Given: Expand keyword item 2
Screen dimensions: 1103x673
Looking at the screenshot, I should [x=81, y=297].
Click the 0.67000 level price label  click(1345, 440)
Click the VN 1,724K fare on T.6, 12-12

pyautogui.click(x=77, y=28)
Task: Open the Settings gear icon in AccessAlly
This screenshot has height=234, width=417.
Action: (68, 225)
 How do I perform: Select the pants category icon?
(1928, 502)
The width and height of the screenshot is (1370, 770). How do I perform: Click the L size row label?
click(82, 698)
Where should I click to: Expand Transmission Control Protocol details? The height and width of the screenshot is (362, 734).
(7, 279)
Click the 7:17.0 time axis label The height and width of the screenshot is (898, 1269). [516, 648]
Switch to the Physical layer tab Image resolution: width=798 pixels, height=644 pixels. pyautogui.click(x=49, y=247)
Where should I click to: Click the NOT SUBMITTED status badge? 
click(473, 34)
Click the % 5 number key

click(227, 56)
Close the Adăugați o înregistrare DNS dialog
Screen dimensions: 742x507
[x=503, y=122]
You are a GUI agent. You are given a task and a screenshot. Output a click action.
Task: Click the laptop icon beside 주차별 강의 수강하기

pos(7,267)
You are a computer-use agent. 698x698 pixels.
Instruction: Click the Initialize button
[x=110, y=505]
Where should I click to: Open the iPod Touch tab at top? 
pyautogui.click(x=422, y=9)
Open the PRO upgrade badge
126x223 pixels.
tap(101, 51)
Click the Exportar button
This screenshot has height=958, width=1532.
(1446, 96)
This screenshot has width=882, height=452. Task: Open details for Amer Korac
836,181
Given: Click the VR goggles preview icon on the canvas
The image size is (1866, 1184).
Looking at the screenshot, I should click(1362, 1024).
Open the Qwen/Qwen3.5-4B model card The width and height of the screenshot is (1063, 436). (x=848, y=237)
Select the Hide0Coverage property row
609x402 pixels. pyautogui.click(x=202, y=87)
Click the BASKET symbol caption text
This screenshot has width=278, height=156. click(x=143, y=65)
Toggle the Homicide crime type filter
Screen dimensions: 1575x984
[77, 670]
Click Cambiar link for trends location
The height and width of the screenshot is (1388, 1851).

▬▬▬▬▬▬

■ WORK TO BE COMPLETED
Copy out every one of the lines above exactly as they appear, without changing anything.

■ OUTPUT FOR THIS EXERCISE
Given: Expand keyword item 2
Screen dimensions: 1103x673
Looking at the screenshot, I should [x=81, y=297].
Click the 0.67000 level price label  click(1345, 440)
Click the VN 1,724K fare on T.6, 12-12

pyautogui.click(x=77, y=28)
Task: Open the Settings gear icon in AccessAlly
This screenshot has height=234, width=417.
Action: (68, 225)
 How do I perform: Select the pants category icon?
(1928, 502)
The width and height of the screenshot is (1370, 770). How do I perform: Click the L size row label?
click(82, 698)
Where should I click to: Expand Transmission Control Protocol details? The height and width of the screenshot is (362, 734).
(7, 279)
Click the 7:17.0 time axis label The height and width of the screenshot is (898, 1269). [516, 648]
Switch to the Physical layer tab Image resolution: width=798 pixels, height=644 pixels. pyautogui.click(x=49, y=247)
Where should I click to: Click the NOT SUBMITTED status badge? 
click(473, 34)
Click the % 5 number key

click(227, 56)
Close the Adăugați o înregistrare DNS dialog
Screen dimensions: 742x507
[x=503, y=122]
You are a GUI agent. You are given a task and a screenshot. Output a click action.
Task: Click the laptop icon beside 주차별 강의 수강하기

pos(7,267)
You are a computer-use agent. 698x698 pixels.
Instruction: Click the Initialize button
[x=110, y=505]
Where should I click to: Open the iPod Touch tab at top? 
pyautogui.click(x=422, y=9)
Open the PRO upgrade badge
126x223 pixels.
tap(101, 51)
Click the Exportar button
This screenshot has height=958, width=1532.
(1446, 96)
This screenshot has width=882, height=452. Task: Open details for Amer Korac
836,181
Given: Click the VR goggles preview icon on the canvas
The image size is (1866, 1184).
Looking at the screenshot, I should click(1362, 1024).
Open the Qwen/Qwen3.5-4B model card The width and height of the screenshot is (1063, 436). (x=848, y=237)
Select the Hide0Coverage property row
609x402 pixels. pyautogui.click(x=202, y=87)
Click the BASKET symbol caption text
This screenshot has width=278, height=156. click(x=143, y=65)
Toggle the Homicide crime type filter
Screen dimensions: 1575x984
[77, 670]
Click Cambiar link for trends location
The height and width of the screenshot is (1388, 1851).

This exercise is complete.